The research response to this seeming paradox asks two essential questions. First, why don’t patients feel well when the lab suggests that they should? Second, can we use our current tools to get a better result?
A key study about this problem was recently released and I discussed it in my Hormone Happenings essay, “Tinkering with Levothyroxine. Does it Make a Difference?”. In this study, patients were randomly assigned to receive enough thyroid replacement medication to get them to a blood test level that is either considered a little low, right in the normal range, or a little high. Patients were not told, however, to which group they had been assigned. It turned out that measures of well-being, mood, and cognition did not differ among the three groups. Thus, although the lab test tells us if the patient is in the physiologically normal range, the information is not as helpful in telling us how the patient feels.
My take from the study is that in treating people with hypothyroidism we have to hit two targets, getting the lab test results close enough to normal that we are reassured no serious medical consequences will occur, and giving the patient enough medication so they actually feel better. That may mean giving more or less medicine than the lab test itself might indicate, or even switching to a different form of thyroid hormone replacement medication. But as my medical school professor told me [our class] many years ago, “remember, you are treating a patient, not his lab test result.” This of course does not mean ignoring lab test results, which are crucial in managing many illnesses, but rather taking them into context with the many factors that physicians understand are part of a disease process.
While physicians are well aware of the educated guesses we sometimes are forced to make, patients may have gotten the impression that our modern tools and how we use them are better than they really are. Along the way we need to transmit the reality of uncertainty to those patients and to the public in general and convey the fact that technology often presents us with several options, not a single definitive choice for the best treatment approach. Together with the patient, we must make educated guesses that take into account how people feel, think, and function. For one person with diabetes that may mean I have to prescribe three different medications; for another, adding diet and exercise to one medication may do the trick.

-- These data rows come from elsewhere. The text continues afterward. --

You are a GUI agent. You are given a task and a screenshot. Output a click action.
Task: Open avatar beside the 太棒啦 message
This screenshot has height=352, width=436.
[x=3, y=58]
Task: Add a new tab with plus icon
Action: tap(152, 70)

We always hope that new research will provide the optimal, one-size-fits-all approach for each situation as we encounter them. But we also know that finding that approach is complicated and takes many years of research.
So, I will continue to do my best to make sure that my colleagues know all the recent, cutting-edge findings, published in the most rigorous journals. And I will expect them, as I expect myself, to be up-to-date on what that research shows. But I also know that when it is between me and my patient, we will have to face uncertainty together. And the extent to which I can help my patient feel comfortable with that uncertainty often determines how quickly we can get him or her better. Helping the public understand that coping with uncertainty is thus an important part of the scientific approach to medicine.